▶ **ARTICLE**
Waveform calculator - Integration operation wrt to an independent variable

I don't really understand the equation you are trying to integrate - it seems rather odd. What does it actually mean? The only way I can think of doing this would be to write a custom SKILL function which took the waveform for the expression (PowerGain_vs_InputPower)-(PowerGain@-30dBm) which would be versus the input power, and then for each input power point you construct a waveform with your values x from 0.1 to 10 (in however many steps you want) and then call integ on that, and then construct a new waveform versus input power with that integration result. 

It's rather weird though. I'd show you an example but I suspect I've not understood what you're trying to do because it makes no sense to me. So rather than spending time writing code that is possibly completely wrong because I've misunderstood, I'd sooner you explain this more clearly...

Andrew

Hi Andrew,

Thanks for your prompt reply.

Reading your interpretation of my question, I believe you have understood what I'm trying to do pretty well.

Unfortunately, I cannot share what exactly I'm try to achieve with this due to confidentiality reasons. However, I would much appreciate if you could show me an example skill code.

We can also think of this as a more generic case rather than a HB simulation related topic.

Say that I have an output waveform f(t), where t is the swept variable.

For each swept value of t, I want to calculate:

∫ x * { f(x*t) - f(t) } dx, with an integral range of 0.1 to 10. And then construct a new waveform versus t, as you suggested.

▶ **WHAT YOU WILL DO**
Can you carry on the forum thread about integrating a waveform in the calculator, picking up right after its last sentence? You won't need the records.

▶ **ENTRIES**

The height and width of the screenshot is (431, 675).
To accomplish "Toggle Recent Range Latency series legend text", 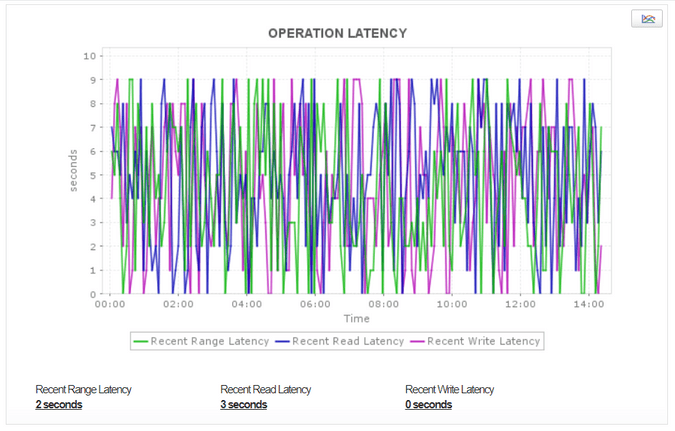I will 211,341.
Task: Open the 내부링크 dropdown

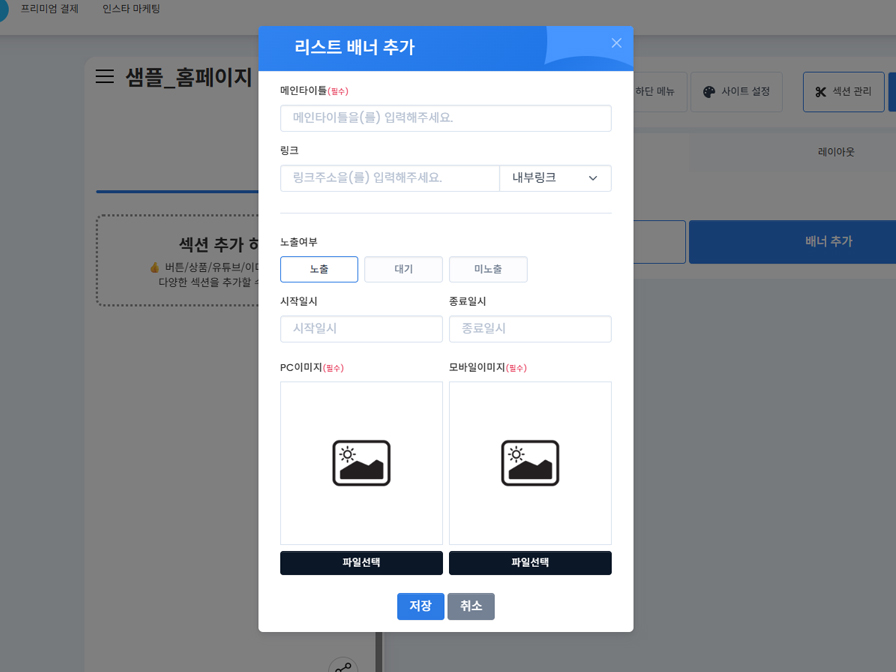Action: (556, 177)
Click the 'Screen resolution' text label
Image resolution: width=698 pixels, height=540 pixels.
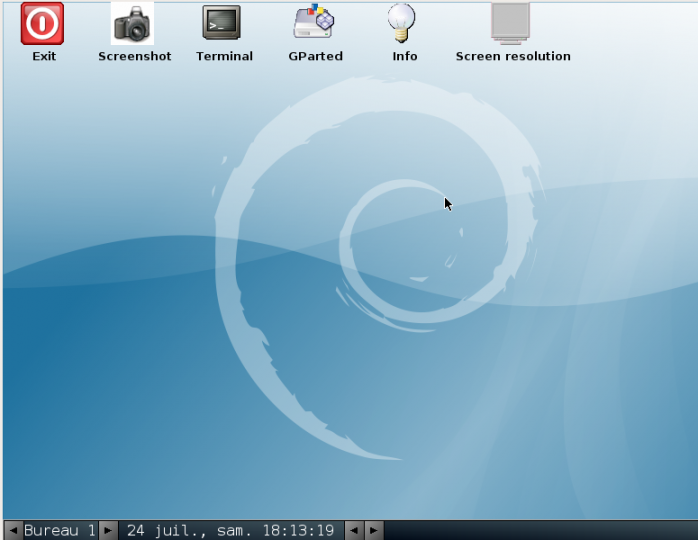pos(513,57)
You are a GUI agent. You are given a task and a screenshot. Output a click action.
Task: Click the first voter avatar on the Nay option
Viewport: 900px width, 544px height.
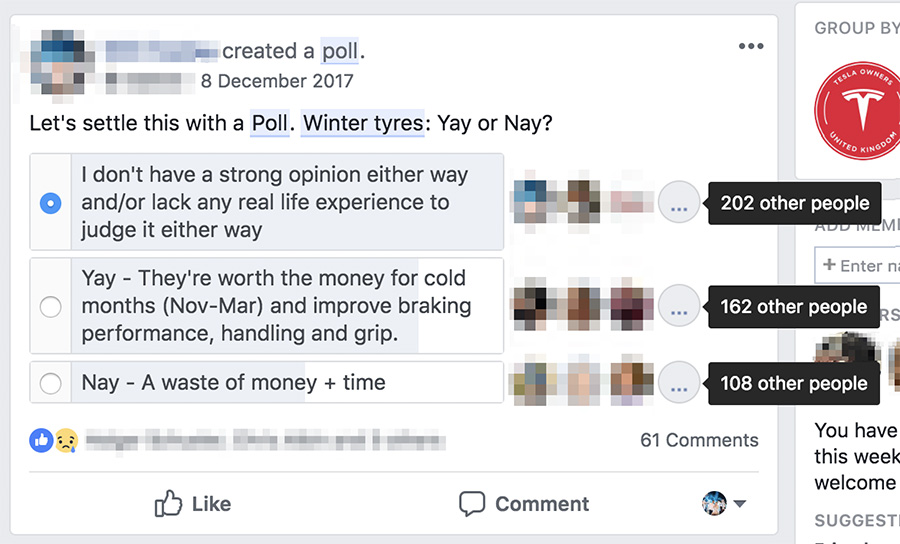point(533,383)
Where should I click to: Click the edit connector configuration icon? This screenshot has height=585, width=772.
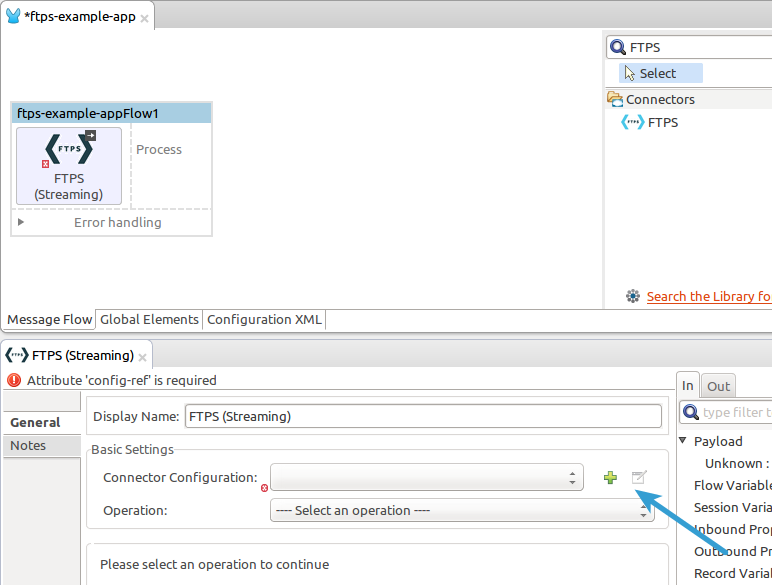coord(639,478)
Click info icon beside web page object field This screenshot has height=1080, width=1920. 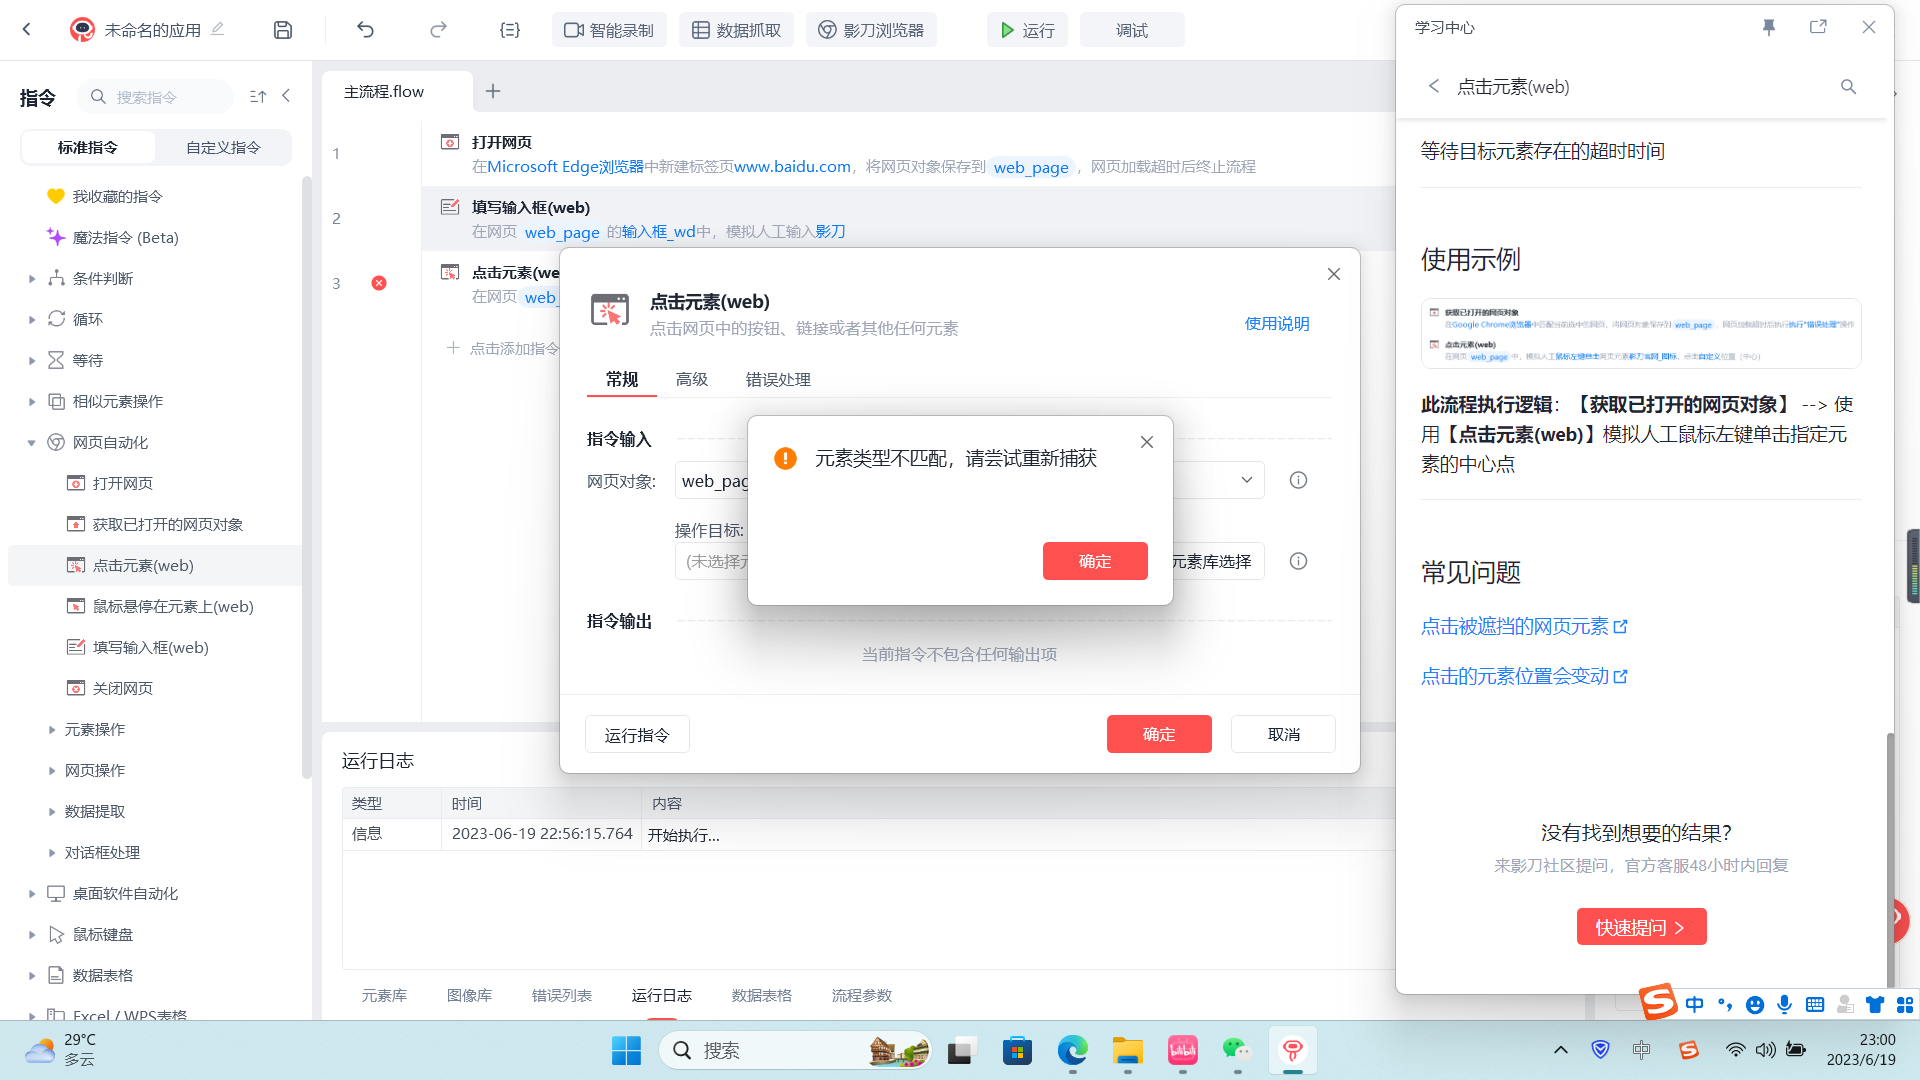point(1298,480)
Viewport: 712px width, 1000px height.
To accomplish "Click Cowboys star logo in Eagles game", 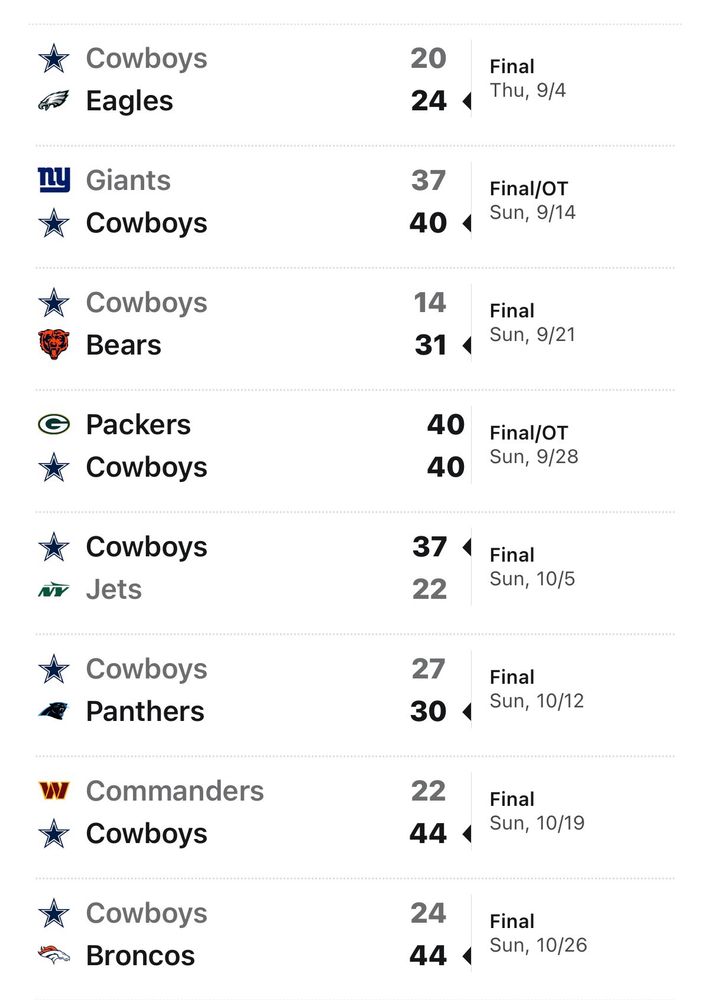I will (54, 59).
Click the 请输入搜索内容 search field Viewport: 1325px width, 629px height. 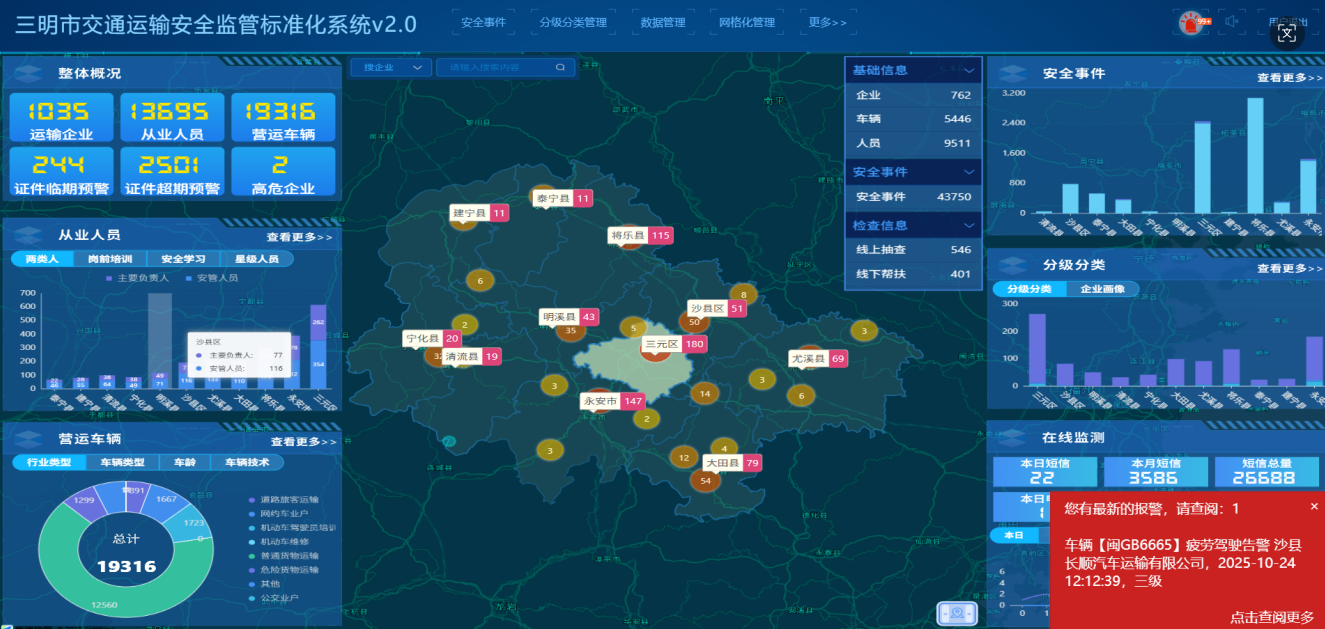pyautogui.click(x=495, y=68)
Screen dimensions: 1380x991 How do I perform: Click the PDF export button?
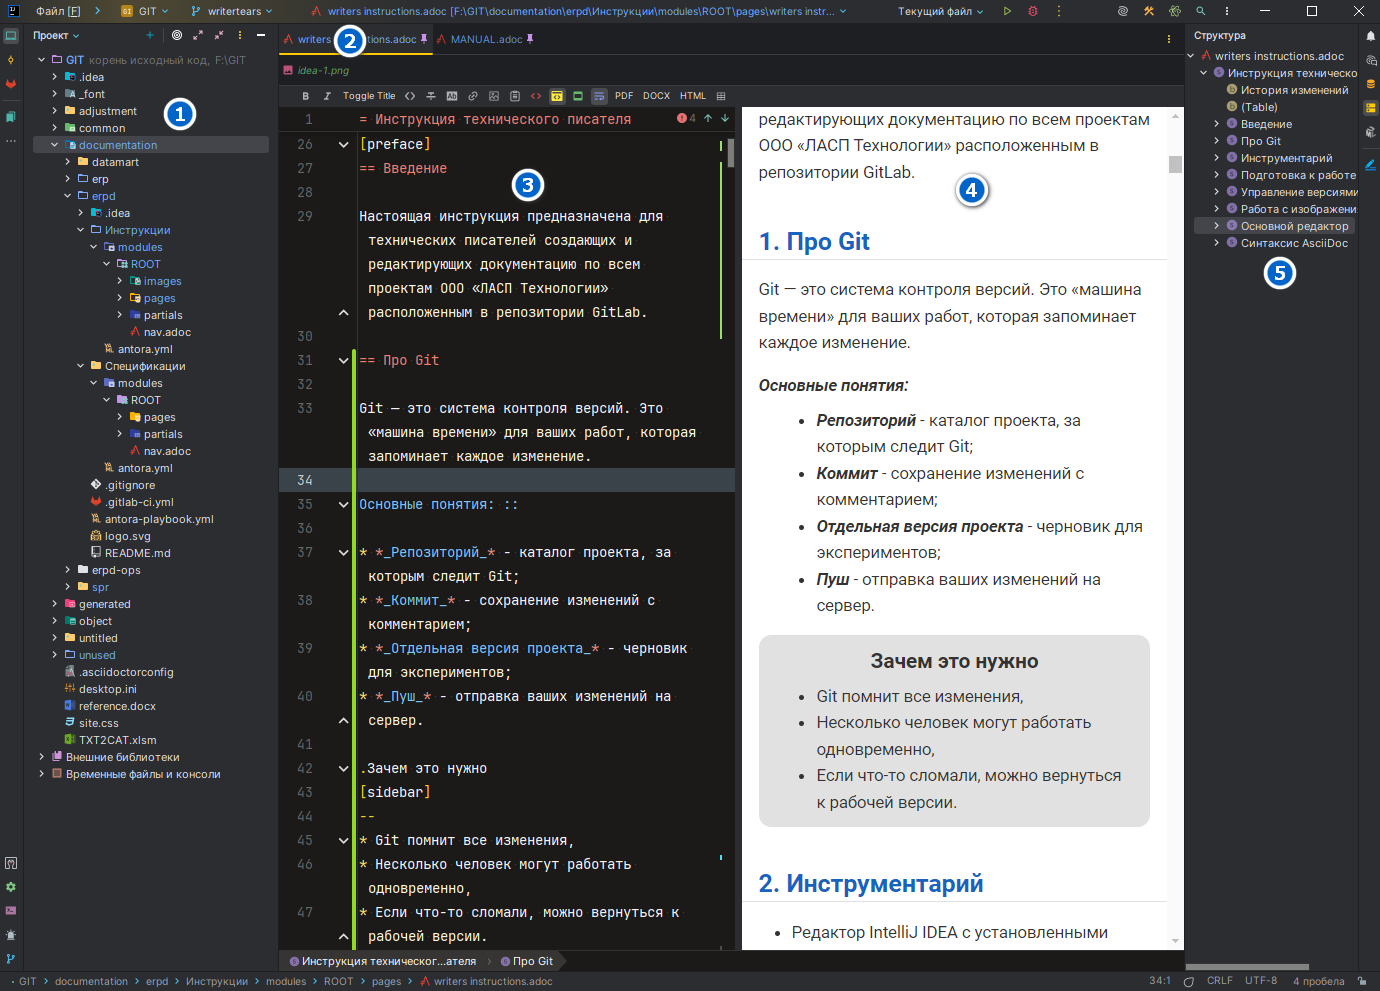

▶ **EXPECTED ANSWER**
BR,

Denizhan Karaca

Hi Denizhan,

Having thought about this more, I think the main reason for my confusion is that (I think) you have got mixed units - so for example, if the power sweep was done using the input power in dBm, then your AMAM  expression would be a function of the input power in dBm and so multiplying by x would make no sense. Instead you'd do: AMPM(dB10(x)+Pin). I've now just realised that you've used Pin_W to indicate that it's in Watts as opposed to Pin. Also I think the multiplication by dx was a mistake and just an indication that you wanted to do an integral.

Assuming you have got the expression for (PowerGain_vs_InputPower)-(PowerGain@-30dBm) and that produces the power gain in dB, then it would be something like this:

procedure(CCFpowerInteg(powerGainExpr startX stopX stepX)
  let((origXVec xVec yVec outYVec intXVec intYVec points clipped startDB stopDB
      len firstX lastX nPoints outWave Pin Pgain powerVal waveToInteg)
    cond(
      (drIsWaveform(powerGainExpr)
        origXVec=drGetWaveformXVec(powerGainExpr)
        ;----------------------------------------------------------------
        ; Find the first and last x points and then clip the waveform to
        ; the range the x*Pin_W won't got out of range
        ;----------------------------------------------------------------
        startDB=dB10(startX)
        stopDB=dB10(stopX)
        firstX=drGetElem(origXVec 0)
        lastX=drGetElem(origXVec drVectorLength(origXVec)-1)
        clipped=clip(powerGainExpr firstX-startDB lastX-stopDB)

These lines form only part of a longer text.